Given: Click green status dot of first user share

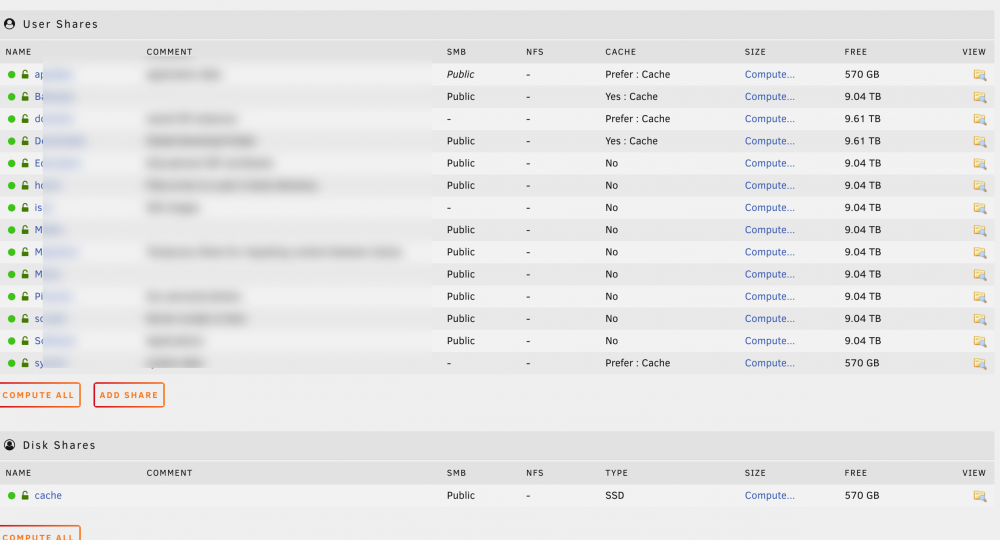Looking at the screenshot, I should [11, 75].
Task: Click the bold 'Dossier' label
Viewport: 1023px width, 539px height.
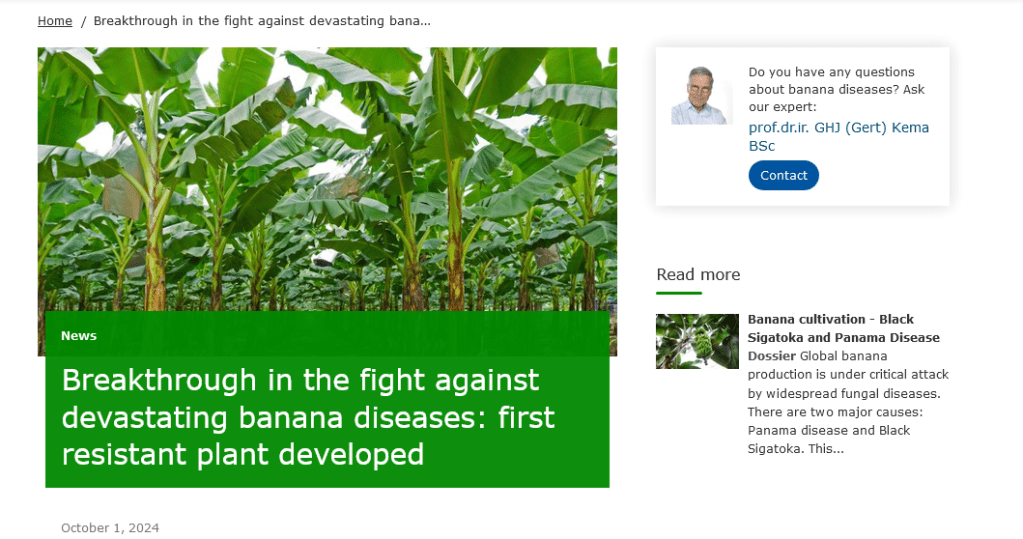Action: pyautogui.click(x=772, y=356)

════════════════

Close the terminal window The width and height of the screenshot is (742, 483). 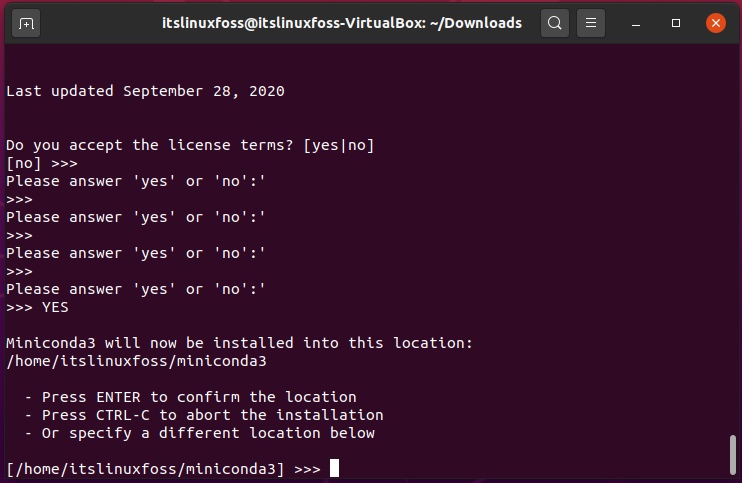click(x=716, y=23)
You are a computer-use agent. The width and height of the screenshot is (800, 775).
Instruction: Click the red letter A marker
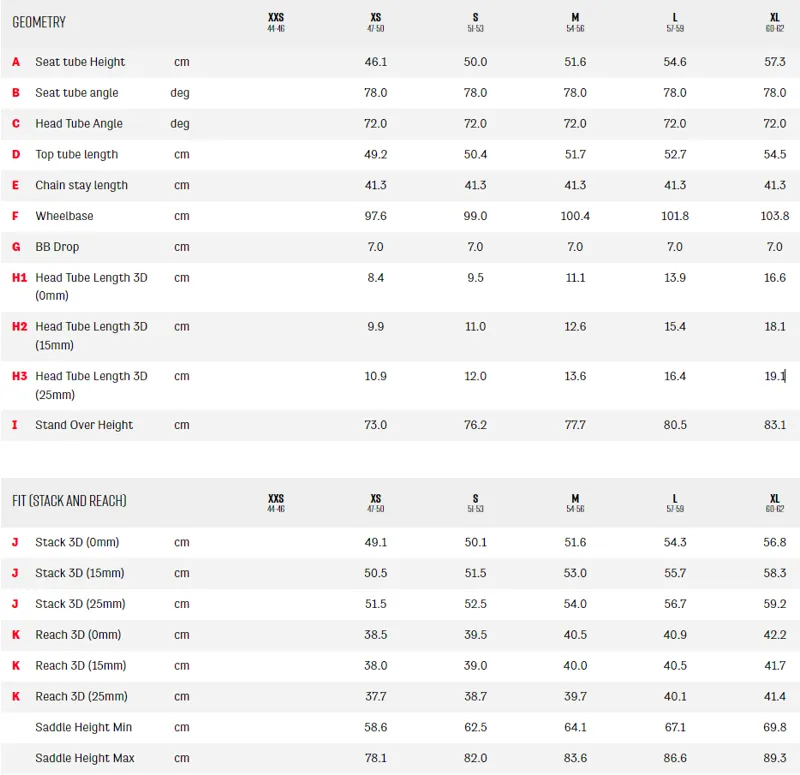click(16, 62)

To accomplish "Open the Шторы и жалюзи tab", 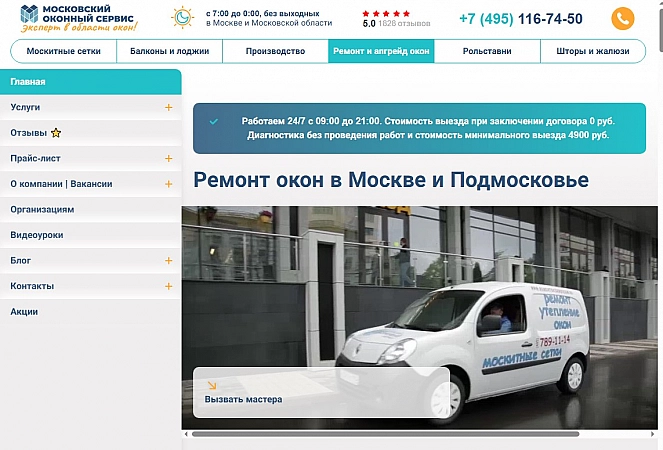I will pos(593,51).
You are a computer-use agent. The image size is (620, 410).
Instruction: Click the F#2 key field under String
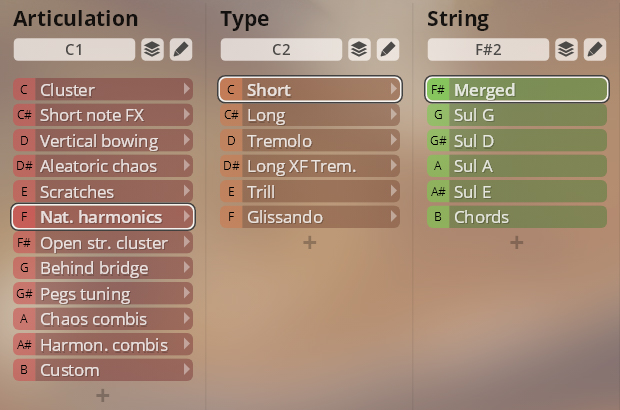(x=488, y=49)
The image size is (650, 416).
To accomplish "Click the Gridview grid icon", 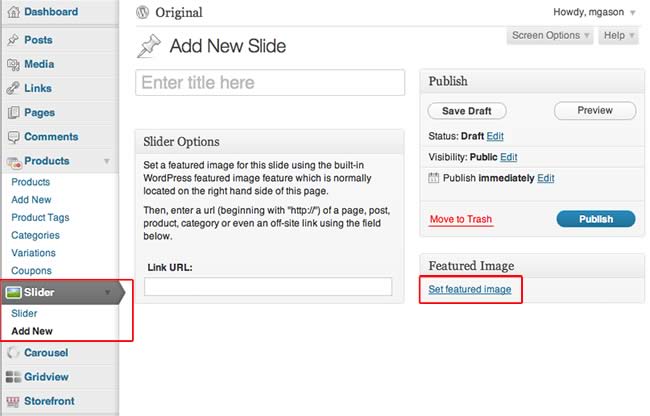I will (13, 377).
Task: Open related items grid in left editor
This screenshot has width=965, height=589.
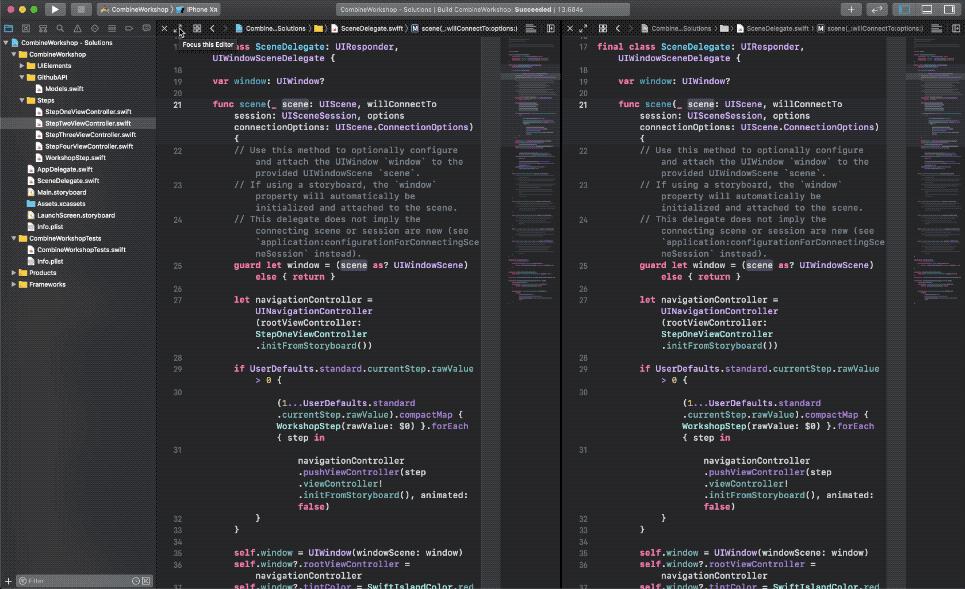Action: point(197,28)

════════════════

Exercise description: Each line in the data that holds the word "computer" must be copied.

Answer section:
You are a computer-use agent. The width and height of the screenshot is (800, 775).
You are a computer-use agent. The image size is (620, 410).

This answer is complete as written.